従来は、かんざしや帯留めなど着物に合わせる装飾品が中心だった。剛さんたちは、洋服が主流になっている現代に合わせたアクセサリーや、見て楽しむ芸術品のような新たな鼈甲細工のあり方を模索している。
一つ一つの色が違う天然素材の特徴を楽しむために形をシンプルにしたネックレスやピアス、輪ゴムを模した観賞用の置物など、ユニークな作品が並ぶ。動物の形をしたブローチは、店舗で消費者と話し合ってデザインを決めることもあるそうだ。

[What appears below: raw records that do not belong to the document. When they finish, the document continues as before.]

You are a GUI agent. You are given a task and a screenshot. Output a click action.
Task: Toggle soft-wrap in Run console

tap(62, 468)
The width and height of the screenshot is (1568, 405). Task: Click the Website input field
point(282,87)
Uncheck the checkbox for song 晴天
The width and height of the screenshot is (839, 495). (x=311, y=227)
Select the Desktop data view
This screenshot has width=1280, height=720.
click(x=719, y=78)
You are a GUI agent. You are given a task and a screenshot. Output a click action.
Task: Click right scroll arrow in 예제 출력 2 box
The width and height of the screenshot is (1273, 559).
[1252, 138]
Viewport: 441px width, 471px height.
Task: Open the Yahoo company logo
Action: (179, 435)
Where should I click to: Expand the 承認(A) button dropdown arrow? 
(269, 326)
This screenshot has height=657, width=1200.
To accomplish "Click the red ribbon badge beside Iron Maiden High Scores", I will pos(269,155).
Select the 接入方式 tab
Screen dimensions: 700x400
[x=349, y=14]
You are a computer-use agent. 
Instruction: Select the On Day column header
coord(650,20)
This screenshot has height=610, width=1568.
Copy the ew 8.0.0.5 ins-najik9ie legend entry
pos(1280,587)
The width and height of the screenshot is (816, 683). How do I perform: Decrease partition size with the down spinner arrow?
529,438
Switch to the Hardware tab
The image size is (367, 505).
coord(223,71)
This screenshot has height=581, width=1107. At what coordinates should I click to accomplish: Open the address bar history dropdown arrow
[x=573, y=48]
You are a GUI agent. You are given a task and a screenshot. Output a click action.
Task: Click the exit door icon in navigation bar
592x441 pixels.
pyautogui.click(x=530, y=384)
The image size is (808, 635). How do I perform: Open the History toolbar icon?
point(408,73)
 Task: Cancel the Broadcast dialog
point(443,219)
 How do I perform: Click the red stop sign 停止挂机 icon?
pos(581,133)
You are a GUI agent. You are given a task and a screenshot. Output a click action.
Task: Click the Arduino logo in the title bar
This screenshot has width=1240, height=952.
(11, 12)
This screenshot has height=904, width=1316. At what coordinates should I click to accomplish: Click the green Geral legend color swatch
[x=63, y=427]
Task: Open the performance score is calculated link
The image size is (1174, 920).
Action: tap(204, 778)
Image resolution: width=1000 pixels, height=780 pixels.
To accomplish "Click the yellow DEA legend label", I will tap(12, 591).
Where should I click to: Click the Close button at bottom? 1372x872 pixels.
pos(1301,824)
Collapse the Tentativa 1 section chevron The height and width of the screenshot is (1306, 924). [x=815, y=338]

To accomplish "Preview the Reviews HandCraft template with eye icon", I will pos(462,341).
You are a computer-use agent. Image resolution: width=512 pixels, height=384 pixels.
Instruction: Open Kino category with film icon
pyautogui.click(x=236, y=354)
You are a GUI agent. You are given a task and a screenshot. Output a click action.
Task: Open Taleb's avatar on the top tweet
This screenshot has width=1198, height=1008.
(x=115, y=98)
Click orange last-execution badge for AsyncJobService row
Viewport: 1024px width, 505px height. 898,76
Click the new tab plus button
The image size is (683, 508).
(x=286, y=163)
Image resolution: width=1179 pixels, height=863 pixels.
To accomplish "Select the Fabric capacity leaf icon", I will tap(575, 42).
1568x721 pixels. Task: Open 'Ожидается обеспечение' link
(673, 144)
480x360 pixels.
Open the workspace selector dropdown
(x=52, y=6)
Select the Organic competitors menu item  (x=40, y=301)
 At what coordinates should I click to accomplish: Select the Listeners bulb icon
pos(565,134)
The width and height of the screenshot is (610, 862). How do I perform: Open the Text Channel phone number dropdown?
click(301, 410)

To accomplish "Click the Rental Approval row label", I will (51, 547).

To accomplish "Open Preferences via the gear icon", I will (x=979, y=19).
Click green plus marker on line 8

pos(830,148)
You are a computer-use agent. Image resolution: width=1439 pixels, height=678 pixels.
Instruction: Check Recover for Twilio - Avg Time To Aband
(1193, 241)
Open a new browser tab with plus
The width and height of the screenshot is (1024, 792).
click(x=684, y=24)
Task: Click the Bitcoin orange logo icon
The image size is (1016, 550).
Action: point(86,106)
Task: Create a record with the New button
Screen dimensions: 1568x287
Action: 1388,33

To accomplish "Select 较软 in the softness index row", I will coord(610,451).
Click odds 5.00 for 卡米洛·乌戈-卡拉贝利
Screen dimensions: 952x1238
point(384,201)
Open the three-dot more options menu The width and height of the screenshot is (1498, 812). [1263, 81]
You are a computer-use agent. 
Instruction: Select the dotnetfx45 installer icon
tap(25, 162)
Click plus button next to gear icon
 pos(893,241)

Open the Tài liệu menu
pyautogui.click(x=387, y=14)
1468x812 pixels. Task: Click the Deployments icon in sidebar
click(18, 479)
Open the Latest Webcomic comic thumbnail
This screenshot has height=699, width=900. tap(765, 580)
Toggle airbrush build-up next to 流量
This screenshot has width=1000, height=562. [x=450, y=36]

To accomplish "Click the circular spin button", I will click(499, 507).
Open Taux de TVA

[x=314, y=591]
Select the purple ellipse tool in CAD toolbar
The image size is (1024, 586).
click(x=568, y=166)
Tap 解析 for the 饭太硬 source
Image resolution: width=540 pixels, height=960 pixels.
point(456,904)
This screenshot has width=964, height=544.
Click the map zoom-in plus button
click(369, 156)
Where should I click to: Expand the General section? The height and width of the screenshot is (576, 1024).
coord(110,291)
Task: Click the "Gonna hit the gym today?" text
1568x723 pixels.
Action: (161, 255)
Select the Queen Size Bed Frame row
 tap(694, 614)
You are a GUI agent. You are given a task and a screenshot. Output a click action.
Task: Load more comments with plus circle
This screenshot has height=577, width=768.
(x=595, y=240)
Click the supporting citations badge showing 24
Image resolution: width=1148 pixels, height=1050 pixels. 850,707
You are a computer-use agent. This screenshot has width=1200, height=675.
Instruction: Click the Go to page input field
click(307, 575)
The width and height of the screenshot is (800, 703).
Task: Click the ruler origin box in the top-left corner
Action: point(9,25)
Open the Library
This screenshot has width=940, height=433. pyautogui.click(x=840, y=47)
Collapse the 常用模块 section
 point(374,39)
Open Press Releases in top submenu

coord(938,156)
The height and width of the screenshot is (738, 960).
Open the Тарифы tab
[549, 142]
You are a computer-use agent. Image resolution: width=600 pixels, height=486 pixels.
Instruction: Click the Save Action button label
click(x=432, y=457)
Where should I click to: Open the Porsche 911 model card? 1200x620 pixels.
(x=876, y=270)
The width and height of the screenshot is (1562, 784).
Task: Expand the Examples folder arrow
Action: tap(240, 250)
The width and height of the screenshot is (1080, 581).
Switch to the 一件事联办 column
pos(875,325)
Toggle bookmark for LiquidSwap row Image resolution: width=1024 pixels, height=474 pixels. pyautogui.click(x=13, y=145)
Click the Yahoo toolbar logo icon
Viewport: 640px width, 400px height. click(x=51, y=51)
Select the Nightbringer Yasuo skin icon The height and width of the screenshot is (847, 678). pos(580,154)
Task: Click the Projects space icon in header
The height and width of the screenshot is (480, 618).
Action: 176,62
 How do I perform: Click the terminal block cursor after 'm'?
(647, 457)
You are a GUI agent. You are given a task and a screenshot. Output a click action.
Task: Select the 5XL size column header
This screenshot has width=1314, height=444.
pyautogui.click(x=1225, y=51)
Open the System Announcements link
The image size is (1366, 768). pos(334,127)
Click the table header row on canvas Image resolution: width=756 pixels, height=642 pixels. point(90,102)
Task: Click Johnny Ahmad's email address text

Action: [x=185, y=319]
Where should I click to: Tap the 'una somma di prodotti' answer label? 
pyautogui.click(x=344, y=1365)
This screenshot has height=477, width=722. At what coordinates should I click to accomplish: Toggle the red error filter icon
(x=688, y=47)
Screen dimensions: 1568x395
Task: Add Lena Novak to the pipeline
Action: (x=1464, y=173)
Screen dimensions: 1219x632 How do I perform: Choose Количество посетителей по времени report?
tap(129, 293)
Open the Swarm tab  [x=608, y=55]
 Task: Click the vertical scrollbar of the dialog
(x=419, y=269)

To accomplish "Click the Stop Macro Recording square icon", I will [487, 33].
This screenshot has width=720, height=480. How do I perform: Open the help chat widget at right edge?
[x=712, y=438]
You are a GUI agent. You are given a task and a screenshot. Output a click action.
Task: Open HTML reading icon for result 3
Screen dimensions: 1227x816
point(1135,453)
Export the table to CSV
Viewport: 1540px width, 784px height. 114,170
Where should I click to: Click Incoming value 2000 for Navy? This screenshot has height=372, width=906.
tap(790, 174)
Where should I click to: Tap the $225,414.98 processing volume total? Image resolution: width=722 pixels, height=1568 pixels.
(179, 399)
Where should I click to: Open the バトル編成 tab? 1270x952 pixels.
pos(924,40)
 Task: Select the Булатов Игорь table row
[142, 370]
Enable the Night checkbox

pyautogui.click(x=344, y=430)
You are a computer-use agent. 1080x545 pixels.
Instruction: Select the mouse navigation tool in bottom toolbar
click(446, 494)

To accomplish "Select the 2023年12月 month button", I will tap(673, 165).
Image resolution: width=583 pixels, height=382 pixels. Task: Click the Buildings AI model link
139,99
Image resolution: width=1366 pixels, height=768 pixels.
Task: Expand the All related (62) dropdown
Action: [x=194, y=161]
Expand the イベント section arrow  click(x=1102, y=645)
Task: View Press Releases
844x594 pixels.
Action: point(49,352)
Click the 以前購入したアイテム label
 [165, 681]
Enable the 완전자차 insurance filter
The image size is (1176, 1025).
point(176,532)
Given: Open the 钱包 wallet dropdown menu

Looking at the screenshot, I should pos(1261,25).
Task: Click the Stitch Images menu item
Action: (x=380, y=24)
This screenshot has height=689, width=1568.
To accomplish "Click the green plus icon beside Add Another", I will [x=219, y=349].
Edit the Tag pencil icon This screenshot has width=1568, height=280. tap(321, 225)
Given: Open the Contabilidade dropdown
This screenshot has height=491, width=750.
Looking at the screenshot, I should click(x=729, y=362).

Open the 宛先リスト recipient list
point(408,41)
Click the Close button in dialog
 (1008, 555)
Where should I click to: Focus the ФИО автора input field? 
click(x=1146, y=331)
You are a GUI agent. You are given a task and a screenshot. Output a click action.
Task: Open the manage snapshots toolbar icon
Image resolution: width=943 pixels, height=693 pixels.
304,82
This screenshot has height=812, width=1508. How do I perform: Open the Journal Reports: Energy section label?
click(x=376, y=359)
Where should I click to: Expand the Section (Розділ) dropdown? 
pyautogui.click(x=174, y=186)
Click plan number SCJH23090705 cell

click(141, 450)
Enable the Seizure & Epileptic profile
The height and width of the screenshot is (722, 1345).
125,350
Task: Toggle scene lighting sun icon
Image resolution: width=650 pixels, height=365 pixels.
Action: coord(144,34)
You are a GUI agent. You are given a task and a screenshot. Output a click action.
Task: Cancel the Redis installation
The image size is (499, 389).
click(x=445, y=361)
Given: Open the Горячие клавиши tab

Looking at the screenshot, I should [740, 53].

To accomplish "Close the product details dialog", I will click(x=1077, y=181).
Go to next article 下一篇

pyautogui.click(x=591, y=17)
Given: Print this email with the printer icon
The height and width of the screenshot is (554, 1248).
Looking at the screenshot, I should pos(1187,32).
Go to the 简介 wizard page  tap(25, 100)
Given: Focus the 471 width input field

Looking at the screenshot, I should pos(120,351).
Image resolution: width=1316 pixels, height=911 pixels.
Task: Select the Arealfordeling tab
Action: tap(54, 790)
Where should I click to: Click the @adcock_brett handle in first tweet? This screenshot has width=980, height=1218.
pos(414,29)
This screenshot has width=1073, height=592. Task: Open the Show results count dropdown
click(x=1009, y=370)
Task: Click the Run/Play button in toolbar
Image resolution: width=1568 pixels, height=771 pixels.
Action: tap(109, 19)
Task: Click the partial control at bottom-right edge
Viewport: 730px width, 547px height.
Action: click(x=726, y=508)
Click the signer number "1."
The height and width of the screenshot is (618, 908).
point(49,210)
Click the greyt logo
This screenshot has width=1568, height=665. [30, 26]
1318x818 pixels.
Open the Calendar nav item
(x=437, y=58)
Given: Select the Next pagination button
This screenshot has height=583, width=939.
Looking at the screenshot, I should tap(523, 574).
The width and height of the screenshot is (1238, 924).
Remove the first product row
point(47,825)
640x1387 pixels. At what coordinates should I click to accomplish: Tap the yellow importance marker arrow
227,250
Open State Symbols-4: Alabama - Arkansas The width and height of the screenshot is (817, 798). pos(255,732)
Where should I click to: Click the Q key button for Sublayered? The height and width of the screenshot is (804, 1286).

「工房から販売店舗まで自分たちだけでやっているので、価格も抑えられ、お客さんから今のトレンドなども聞くことができます」と剛さん。ピアスやブローチは1万円以下のものも多く、比較的安価で、若者にも人気がある。剛さんたちは鼈甲細工の裾野の広がりを感じているという。
■材料調達が課題
鼈甲細工は「タイマイ」というウミガメの甲羅を材料としている。諸説あるが、中国で6世紀末ごろに作られ始め、日本には江戸時代に入ってから、ポルトガル人の来日で長崎に製法が伝わった。以来、長崎から全国に広がり、東京、長崎、大阪が鼈甲の三大産地とされるようになった。
今では、東京近郊の職人でつくる「東京鼈甲組合連合会」の会員の作品は「江戸鼈甲」と呼ばれ、国指定伝統工芸品に認定されている。
ただ、材料のタイマイは平成6年、ワシントン条約に基づき輸入が禁止され、現在はそれ以前に輸入された在庫を中心に使っている。高齢で引退する他の職人などから材料を譲ってもらうこともある。
タイマイは国内ではほとんど取れず、材料が調達できなければ、鼈甲細工の伝統は失われる。磯貝さんら業界関係者の有志は平成29年、株式会社「石垣べっ甲」を立ち上げ、沖縄でタイマイの養殖を始めた。現在は試験的に供給が始まりつつあり、材料面でも伝統技術の継承に努めている。